Hope springs eternal
When the Oklahoma Indian territory was opened up for settlement, some of the people didn't wait until they fired the starting gun for the land rush. They slipped in and staked out their claims, and hence the name "Sooners" is till used today.
I think I need to go look up the family genealogy, because I am beginning to wonder if some of the genetics of the early claim jumpers have been passed on to me.
It used to be a fairly routine progress; I planted my potatoes on St. Patrick's Day and then, at the proper time, the rest of the garden soon followed. but each year with the advent of these warmer winters, I have started jumping the gun like the Oklahoma settlers.
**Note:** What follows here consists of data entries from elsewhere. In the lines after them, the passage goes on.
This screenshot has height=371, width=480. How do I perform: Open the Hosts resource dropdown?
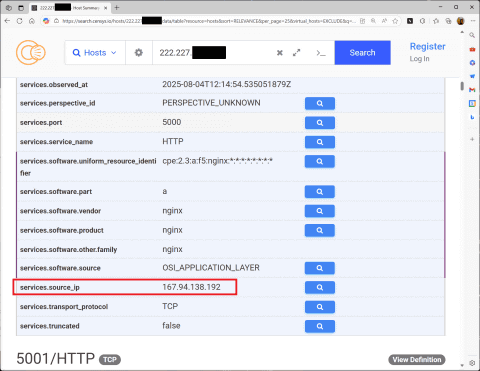[95, 53]
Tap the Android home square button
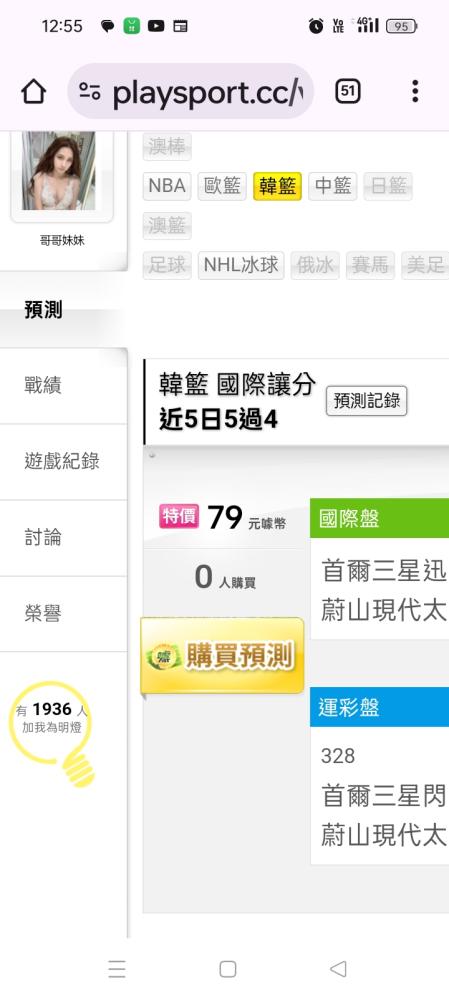The width and height of the screenshot is (449, 1000). (x=228, y=969)
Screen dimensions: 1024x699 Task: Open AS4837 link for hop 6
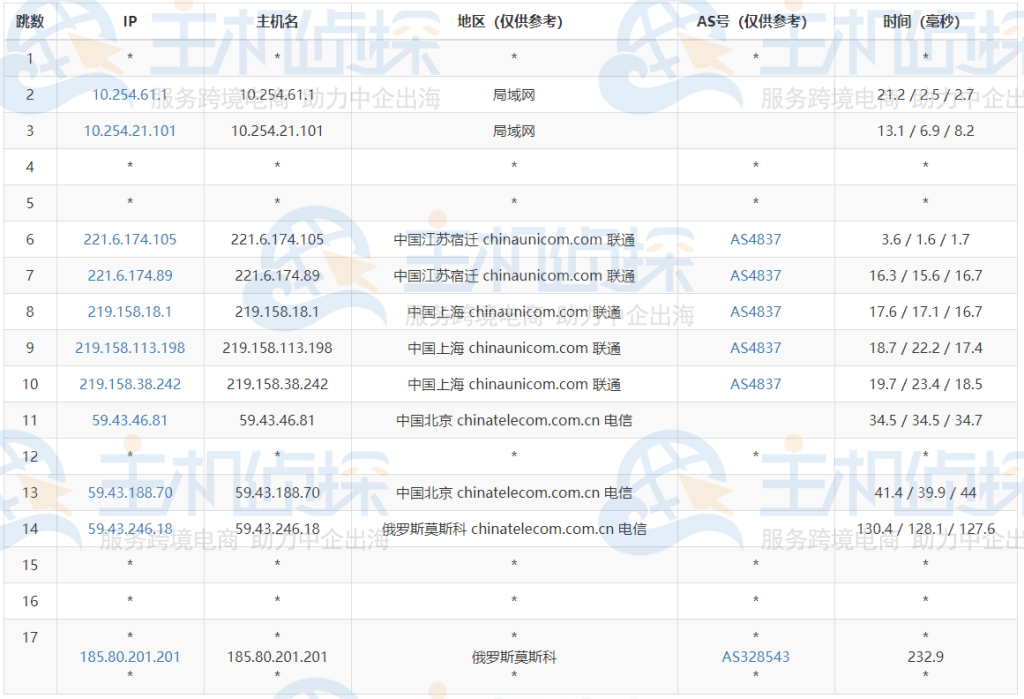click(x=755, y=239)
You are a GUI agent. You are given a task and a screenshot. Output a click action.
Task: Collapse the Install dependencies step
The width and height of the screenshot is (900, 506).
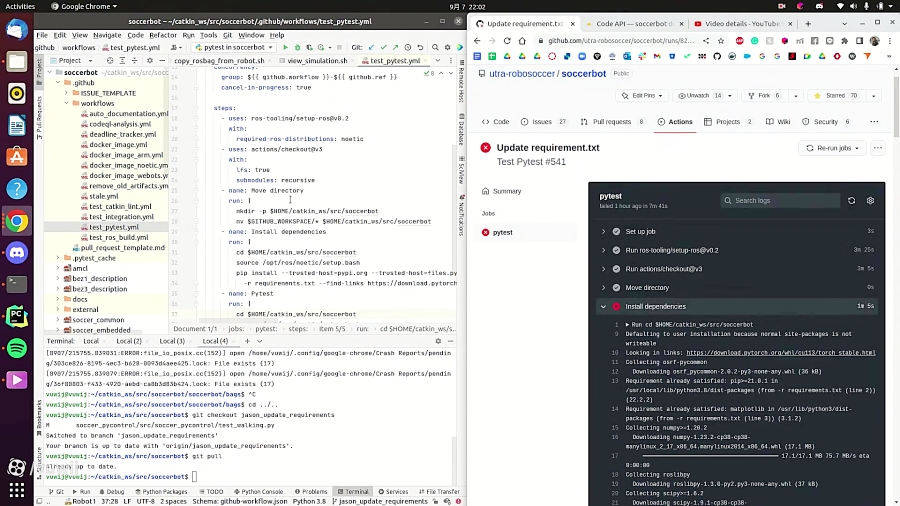(603, 306)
This year the potatoes, cabbages and onions all went into the dirt around the first of March.
This hurry-up attitude has brought me around to a second saying, which is, "You can't fool Mother Nature." With 19 tomato plants already in the ground and the cabbage flourishing, I decided the growing season must be upon us, so I bought three crapemyrtle bushes and put one in front of the house, one on the south side, and one back to the west with anticipation of having various flowers blooming by late in the summer. I got them just in time to have them transplanted and watch Mother Nature greet them with two successive nights of freezing temperatures. The crape myrtles now look like some form of desert plant with woody stems and no leaves. My potatoes have black leaves, and six of the 19 tomato plants look like weeping willows as they droop to the ground.
All in all, it has been a tough spring so far, but the weatherman tells me we have a glorious week ahead, so to quote another old saying,"Hope springs eternal in the breast of man."